Authors: Dean Tahory, Omer Talmi, Omar Abo Mokh, Aviv Jan
This repository contains the implementation of the Auto Patch method, a approach that leverages dynamic hidden state patching to enhance the multi-hop reasoning capabilities of LLMs. Using the PatchScopes framework, Auto Patch dynamically adjusts the model’s hidden states during inference to improve its ability to synthesize information across different steps. We evaluated our method on the MuSiQue dataset, focusing on 2-hop questions, and compared its performance against baseline and Chain-of-Thought (CoT) prompting methods. The results show that Auto Patch significantly outperforms the baseline.
In recent years, large language models (LLMs) have demonstrated significant advances in natural language understanding and generation. However, these models often struggle with complex reasoning tasks, particularly those involving multi-hop questions that require linking multiple pieces of information. In this project, we introduce the Auto Patch method to enhance the multi-hop reasoning capabilities of LLMs by dynamically adjusting hidden states during inference.
We used the MuSiQue dataset, which is designed for evaluating multi-hop reasoning tasks, focusing on 2-hop questions. The data was preprocessed to align with the PatchScopes framework, ensuring that the input formats were standardized.
An initial evaluation was conducted using the LLaMA 2 model (7B version) on the MuSiQue dataset.
We used the PatchScopes framework to allow for dynamic adjustment of hidden states during inference. This involved both manual and automated patching processes to refine the model's reasoning capabilities.
A Support Vector Machine (SVM) classifier was trained to automate the patching process. The classifier was trained on features generated from the patching process to predict the optimal positions for patching.
Auto Patch dynamically manipulates hidden states at specific positions determined by the classifier to enhance multi-hop reasoning capabilities.
- Accuracy: The primary metric used to evaluate the performance of the Auto Patch method.

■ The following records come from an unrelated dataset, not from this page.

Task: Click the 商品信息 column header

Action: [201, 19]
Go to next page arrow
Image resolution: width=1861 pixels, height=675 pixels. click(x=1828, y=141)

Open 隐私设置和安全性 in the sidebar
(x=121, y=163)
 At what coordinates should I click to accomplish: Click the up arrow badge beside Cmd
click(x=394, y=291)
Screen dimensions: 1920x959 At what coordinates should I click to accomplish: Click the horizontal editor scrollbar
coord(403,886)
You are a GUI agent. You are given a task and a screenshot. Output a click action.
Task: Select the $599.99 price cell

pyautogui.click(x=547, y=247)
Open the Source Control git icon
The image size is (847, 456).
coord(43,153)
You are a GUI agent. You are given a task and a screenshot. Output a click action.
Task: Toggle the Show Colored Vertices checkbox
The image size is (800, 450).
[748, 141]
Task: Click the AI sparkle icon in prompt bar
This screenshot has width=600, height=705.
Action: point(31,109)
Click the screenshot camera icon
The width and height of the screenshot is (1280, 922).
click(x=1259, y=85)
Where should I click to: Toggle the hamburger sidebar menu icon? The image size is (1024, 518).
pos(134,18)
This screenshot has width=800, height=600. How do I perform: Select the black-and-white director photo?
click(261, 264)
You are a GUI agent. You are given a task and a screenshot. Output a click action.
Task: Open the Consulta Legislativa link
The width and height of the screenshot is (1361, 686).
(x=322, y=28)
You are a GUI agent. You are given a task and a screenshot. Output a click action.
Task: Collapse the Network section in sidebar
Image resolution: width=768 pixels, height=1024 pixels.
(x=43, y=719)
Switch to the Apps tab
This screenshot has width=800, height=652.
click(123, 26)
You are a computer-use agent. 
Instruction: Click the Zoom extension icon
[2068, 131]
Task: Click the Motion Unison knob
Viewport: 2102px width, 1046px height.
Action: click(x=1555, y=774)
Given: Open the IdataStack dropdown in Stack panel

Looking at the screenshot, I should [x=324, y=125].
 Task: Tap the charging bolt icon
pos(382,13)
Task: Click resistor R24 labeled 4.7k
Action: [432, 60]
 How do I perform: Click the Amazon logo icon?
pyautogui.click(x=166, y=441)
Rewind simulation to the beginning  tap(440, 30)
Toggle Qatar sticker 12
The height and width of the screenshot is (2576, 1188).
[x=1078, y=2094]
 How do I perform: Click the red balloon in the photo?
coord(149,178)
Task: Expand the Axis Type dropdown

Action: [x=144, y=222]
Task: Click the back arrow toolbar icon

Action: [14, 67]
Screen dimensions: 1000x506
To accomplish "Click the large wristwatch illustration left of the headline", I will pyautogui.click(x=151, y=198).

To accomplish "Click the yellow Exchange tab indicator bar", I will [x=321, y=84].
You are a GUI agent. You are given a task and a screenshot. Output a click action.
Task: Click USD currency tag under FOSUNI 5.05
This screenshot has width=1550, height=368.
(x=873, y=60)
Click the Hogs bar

- Improvement Over Baseline: Measured the improvement in accuracy achieved by Auto Patch compared to the baseline performance.
Experiments were conducted to compare the performance of Auto Patch with the baseline and Chain-of-Thought (CoT) prompting methods on the MuSiQue dataset.
Method | Accuracy (%) |
---|---|
Baseline (LLaMA 2) | 18.45 |
Chain-of-Thought | 27.44 |
Auto Patch (Ours) | 23.63 |
The Auto Patch method significantly outperformed the baseline, demonstrating its effectiveness in enhancing multi-hop reasoning.